Records provided Start Marker
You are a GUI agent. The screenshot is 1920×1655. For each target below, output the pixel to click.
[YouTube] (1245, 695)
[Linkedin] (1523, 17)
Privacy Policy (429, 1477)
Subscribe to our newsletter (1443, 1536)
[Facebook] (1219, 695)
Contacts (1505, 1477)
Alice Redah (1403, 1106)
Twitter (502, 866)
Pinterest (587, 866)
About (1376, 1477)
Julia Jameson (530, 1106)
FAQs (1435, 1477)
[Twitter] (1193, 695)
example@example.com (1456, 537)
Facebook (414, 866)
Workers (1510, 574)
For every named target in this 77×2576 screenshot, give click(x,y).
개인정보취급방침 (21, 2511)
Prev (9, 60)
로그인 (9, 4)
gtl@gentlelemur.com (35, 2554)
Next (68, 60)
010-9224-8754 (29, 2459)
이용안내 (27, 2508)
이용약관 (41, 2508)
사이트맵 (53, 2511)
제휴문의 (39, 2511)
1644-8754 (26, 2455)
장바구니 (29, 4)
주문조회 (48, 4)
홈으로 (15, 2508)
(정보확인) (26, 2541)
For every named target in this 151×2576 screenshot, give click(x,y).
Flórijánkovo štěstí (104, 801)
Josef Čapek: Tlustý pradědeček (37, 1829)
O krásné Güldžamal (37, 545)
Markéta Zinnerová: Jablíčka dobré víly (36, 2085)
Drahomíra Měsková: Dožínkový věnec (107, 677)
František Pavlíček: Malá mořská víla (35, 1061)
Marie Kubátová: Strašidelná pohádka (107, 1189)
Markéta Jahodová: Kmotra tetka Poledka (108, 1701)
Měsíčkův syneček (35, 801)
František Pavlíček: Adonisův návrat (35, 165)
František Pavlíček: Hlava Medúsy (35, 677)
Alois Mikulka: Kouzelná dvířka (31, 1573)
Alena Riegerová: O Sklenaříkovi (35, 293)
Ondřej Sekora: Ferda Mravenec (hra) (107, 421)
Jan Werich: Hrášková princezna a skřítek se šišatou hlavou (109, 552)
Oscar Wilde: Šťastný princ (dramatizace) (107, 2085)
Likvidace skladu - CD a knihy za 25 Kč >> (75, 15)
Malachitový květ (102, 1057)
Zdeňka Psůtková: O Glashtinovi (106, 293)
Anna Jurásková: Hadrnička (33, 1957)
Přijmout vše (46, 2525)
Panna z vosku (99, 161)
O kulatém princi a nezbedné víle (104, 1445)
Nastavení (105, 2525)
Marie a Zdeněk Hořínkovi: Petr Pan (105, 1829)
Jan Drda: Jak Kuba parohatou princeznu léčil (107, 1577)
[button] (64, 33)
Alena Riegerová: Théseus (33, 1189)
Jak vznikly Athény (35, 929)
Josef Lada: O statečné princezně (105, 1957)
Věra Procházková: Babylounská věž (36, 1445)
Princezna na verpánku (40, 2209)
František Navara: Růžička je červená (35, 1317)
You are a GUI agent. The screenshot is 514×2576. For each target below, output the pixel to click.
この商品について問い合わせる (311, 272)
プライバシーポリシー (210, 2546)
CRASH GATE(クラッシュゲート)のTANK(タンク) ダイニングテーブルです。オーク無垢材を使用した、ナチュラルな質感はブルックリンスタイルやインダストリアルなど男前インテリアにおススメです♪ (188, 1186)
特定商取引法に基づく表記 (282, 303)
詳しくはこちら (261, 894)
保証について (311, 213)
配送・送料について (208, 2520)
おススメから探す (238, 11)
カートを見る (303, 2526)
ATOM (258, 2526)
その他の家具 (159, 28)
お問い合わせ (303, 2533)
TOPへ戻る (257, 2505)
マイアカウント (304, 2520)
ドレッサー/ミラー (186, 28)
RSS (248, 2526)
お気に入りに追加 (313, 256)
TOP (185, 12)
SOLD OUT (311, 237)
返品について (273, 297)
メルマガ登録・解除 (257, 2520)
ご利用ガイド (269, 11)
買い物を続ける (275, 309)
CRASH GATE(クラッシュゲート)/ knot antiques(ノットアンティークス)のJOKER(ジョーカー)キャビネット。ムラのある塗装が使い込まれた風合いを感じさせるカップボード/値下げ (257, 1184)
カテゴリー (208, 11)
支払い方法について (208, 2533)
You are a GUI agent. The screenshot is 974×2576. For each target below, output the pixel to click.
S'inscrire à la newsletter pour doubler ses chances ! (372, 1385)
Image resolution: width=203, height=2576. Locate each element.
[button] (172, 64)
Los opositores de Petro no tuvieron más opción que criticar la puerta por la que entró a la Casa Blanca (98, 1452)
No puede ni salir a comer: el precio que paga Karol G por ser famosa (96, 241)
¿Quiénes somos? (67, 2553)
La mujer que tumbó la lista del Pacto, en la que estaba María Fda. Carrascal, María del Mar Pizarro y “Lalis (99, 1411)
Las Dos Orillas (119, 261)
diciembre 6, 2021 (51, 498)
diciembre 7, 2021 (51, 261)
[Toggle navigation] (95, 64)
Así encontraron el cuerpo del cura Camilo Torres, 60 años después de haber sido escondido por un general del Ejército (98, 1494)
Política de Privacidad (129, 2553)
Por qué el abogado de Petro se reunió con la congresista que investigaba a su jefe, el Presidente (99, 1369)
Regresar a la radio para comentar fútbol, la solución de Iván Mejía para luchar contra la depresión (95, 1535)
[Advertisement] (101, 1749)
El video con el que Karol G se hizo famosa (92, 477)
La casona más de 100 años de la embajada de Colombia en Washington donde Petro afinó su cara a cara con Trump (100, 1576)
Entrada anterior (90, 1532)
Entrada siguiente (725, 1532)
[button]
Records provided End Marker
**Exercise objective**
Return the data above in full. Keep every line exactly as it is.

**Answer area**
You are a GUI agent. The screenshot is 1920×1655. For each target below, output the pixel to click.
[YouTube] (1245, 695)
[Linkedin] (1523, 17)
Privacy Policy (429, 1477)
Subscribe to our newsletter (1443, 1536)
[Facebook] (1219, 695)
Contacts (1505, 1477)
Alice Redah (1403, 1106)
Twitter (502, 866)
Pinterest (587, 866)
About (1376, 1477)
Julia Jameson (530, 1106)
FAQs (1435, 1477)
[Twitter] (1193, 695)
example@example.com (1456, 537)
Facebook (414, 866)
Workers (1510, 574)
For every named target in this 77×2576 screenshot, give click(x,y).
개인정보취급방침 (21, 2511)
Prev (9, 60)
로그인 (9, 4)
gtl@gentlelemur.com (35, 2554)
Next (68, 60)
010-9224-8754 (29, 2459)
이용안내 (27, 2508)
이용약관 (41, 2508)
사이트맵 (53, 2511)
제휴문의 (39, 2511)
1644-8754 (26, 2455)
장바구니 (29, 4)
주문조회 (48, 4)
홈으로 (15, 2508)
(정보확인) (26, 2541)
For every named target in this 151×2576 screenshot, give click(x,y).
Flórijánkovo štěstí (104, 801)
Josef Čapek: Tlustý pradědeček (37, 1829)
O krásné Güldžamal (37, 545)
Markéta Zinnerová: Jablíčka dobré víly (36, 2085)
Drahomíra Měsková: Dožínkový věnec (107, 677)
František Pavlíček: Malá mořská víla (35, 1061)
Marie Kubátová: Strašidelná pohádka (107, 1189)
Markéta Jahodová: Kmotra tetka Poledka (108, 1701)
Měsíčkův syneček (35, 801)
František Pavlíček: Adonisův návrat (35, 165)
František Pavlíček: Hlava Medúsy (35, 677)
Alois Mikulka: Kouzelná dvířka (31, 1573)
Alena Riegerová: O Sklenaříkovi (35, 293)
Ondřej Sekora: Ferda Mravenec (hra) (107, 421)
Jan Werich: Hrášková princezna a skřítek se šišatou hlavou (109, 552)
Oscar Wilde: Šťastný princ (dramatizace) (107, 2085)
Likvidace skladu - CD a knihy za 25 Kč >> (75, 15)
Malachitový květ (102, 1057)
Zdeňka Psůtková: O Glashtinovi (106, 293)
Anna Jurásková: Hadrnička (33, 1957)
Přijmout vše (46, 2525)
Panna z vosku (99, 161)
O kulatém princi a nezbedné víle (104, 1445)
Nastavení (105, 2525)
Marie a Zdeněk Hořínkovi: Petr Pan (105, 1829)
Jan Drda: Jak Kuba parohatou princeznu léčil (107, 1577)
[button] (64, 33)
Alena Riegerová: Théseus (33, 1189)
Jak vznikly Athény (35, 929)
Josef Lada: O statečné princezně (105, 1957)
Věra Procházková: Babylounská věž (36, 1445)
Princezna na verpánku (40, 2209)
František Navara: Růžička je červená (35, 1317)
You are a GUI agent. The screenshot is 514×2576. For each target below, output the pixel to click.
この商品について問い合わせる (311, 272)
プライバシーポリシー (210, 2546)
CRASH GATE(クラッシュゲート)のTANK(タンク) ダイニングテーブルです。オーク無垢材を使用した、ナチュラルな質感はブルックリンスタイルやインダストリアルなど男前インテリアにおススメです♪ (188, 1186)
特定商取引法に基づく表記 (282, 303)
詳しくはこちら (261, 894)
保証について (311, 213)
配送・送料について (208, 2520)
おススメから探す (238, 11)
カートを見る (303, 2526)
ATOM (258, 2526)
その他の家具 (159, 28)
お問い合わせ (303, 2533)
TOPへ戻る (257, 2505)
マイアカウント (304, 2520)
ドレッサー/ミラー (186, 28)
RSS (248, 2526)
お気に入りに追加 (313, 256)
TOP (185, 12)
SOLD OUT (311, 237)
返品について (273, 297)
メルマガ登録・解除 (257, 2520)
ご利用ガイド (269, 11)
買い物を続ける (275, 309)
CRASH GATE(クラッシュゲート)/ knot antiques(ノットアンティークス)のJOKER(ジョーカー)キャビネット。ムラのある塗装が使い込まれた風合いを感じさせるカップボード/値下げ (257, 1184)
カテゴリー (208, 11)
支払い方法について (208, 2533)
You are a GUI agent. The screenshot is 974×2576. For each target below, output the pixel to click.
S'inscrire à la newsletter pour doubler ses chances ! (372, 1385)
Image resolution: width=203, height=2576. Locate each element.
[button] (172, 64)
Los opositores de Petro no tuvieron más opción que criticar la puerta por la que entró a la Casa Blanca (98, 1452)
No puede ni salir a comer: el precio que paga Karol G por ser famosa (96, 241)
¿Quiénes somos? (67, 2553)
La mujer que tumbó la lista del Pacto, en la que estaba María Fda. Carrascal, María del Mar Pizarro y “Lalis (99, 1411)
Las Dos Orillas (119, 261)
diciembre 6, 2021 (51, 498)
diciembre 7, 2021 (51, 261)
[Toggle navigation] (95, 64)
Así encontraron el cuerpo del cura Camilo Torres, 60 años después de haber sido escondido por un general del Ejército (98, 1494)
Política de Privacidad (129, 2553)
Por qué el abogado de Petro se reunió con la congresista que investigaba a su jefe, el Presidente (99, 1369)
Regresar a la radio para comentar fútbol, la solución de Iván Mejía para luchar contra la depresión (95, 1535)
[Advertisement] (101, 1749)
El video con el que Karol G se hizo famosa (92, 477)
La casona más de 100 años de la embajada de Colombia en Washington donde Petro afinó su cara a cara con Trump (100, 1576)
Entrada anterior (90, 1532)
Entrada siguiente (725, 1532)
[button]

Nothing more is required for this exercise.